Coming off a 25-8 season (10-6 in Big 12 conference play) in 2008-09, the Wildcats set the bar high at the end of which they were ranked 20th in the country in the USA Today/ESPN Coaches’ Poll.
The frontcourt will feature senior Ashley Sweat and sophomores Branshea Brown and Jalana Childs. Senior Kari Kincaid will lead the backcourt which consists of junior Shalin Spani, sophomore Alina Voronenko and freshmen Brittany Chambers, Taelor Karr and Mariah White.
The Fort Hays State Lady Tigers have four returning starters with seniors Erica Biel, Naomi Bancroft, Kayla Klug and Audra Binford. While they acquired 10 new players, they managed to maintain nearly 75 percent of their scoring from last season.
Biel averaged a double-double at 15.9 points and 11.0 rebounds per game in 2008-09. Naomi Bancroft averaged 15.4 points per game, aided by 110 three point field goals.
One preseason blow to K-State is the loss of junior Kelsey Hill, who ruptured her ACL in practice recently and will be inactive for the duration of the season.
“We don’t have a lot of experience in our backcourt, and she was a player who has been in our program for some time,” Coach Deb Patterson said. “She had an understanding of what needed to be done to be successful at this level of competition.”
The Lady Tigers also have a junior benched due to a knee injury. Transfer Jacie Hoyt, from Wichita State, had been picked to start at point guard but got hurt playing pick-up ball in early October.
Patterson said K-State is integrating many new players, especially on the perimeter, with White, Chambers and Karr. She said Sweat will be the main returning post player, with Childs and Brown looking to significantly increase their playing time.
“It has been a while since we’ve had this much youth and inexperience playing a major role within our system, so it’s going to be a little different for us,” Patterson said. “I remember when Shalee Lehning, Danielle Zanotti, Marlies Gipson and Kelsey Nelson were coming into the program as young freshmen; they were still a little more experienced than this group is now.”

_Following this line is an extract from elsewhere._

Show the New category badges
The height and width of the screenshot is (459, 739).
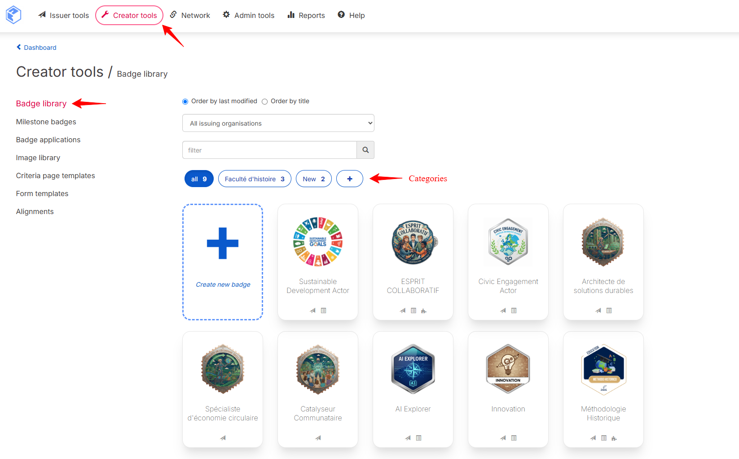click(314, 179)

However, the two seniors the team does have, forward Sweat and guard Kincaid, show consistency and competence by putting up numbers that earn them seats at the top of the conference.
Sweat has 1,291 career points, fourth in the Big 12 Conference; 441 career rebounds, seventh in the Big 12; and 100 steals in the top 15 in the Big 12.

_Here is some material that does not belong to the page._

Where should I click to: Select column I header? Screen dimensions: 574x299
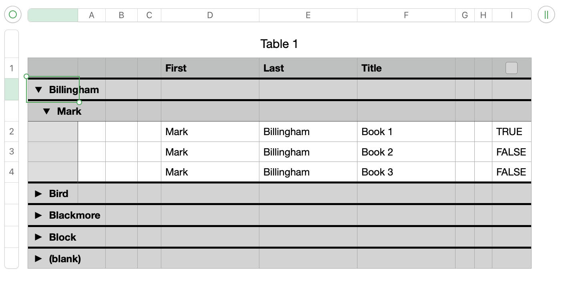[x=511, y=15]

Kincaid has made 102 3-point field goals which is good for seventh among the nine returning players in the Big 12.
Patterson said with Sweat they have a very versatile player who is extremely talented, someone who is able to play a number of positions if need be.
“I think that she is best suited to play at the four spot, but she is the definition of a team player,” Patterson said. “She will do anything to help us succeed, so we approach this season with the thought that Ashley could play a number of positions.”
Patterson said Kincaid is a player who played a lot of minutes in a back-up point guard role but whose true position is shooting guard, so she expects to play multiple freshmen at point guard this year. However, Patterson said she is open to the idea of Kincaid playing point guard if things don’t go as planned.
“Personally I think playing point guard is the most difficult position to play at our level,” Kincaid said. “If [freshmen] are playing point guard that means that they are the best option for us to have. So I am not nervous at all, and Coach Patterson trusts them, then I trust them.”
Patterson said it will take some time to figure out who is going to start and play major minutes because they do not know yet what all the younger players will bring in a game. She said they know what they need to improve on and are very anxious to learn, but she is not sure if they know what it takes to be successful at this level yet.
“It is very, very different experience than what we’ve had in the past,” Patterson said. “The more experienced players that we do have are depending on our younger players to step up quickly and play to the level that is needed.”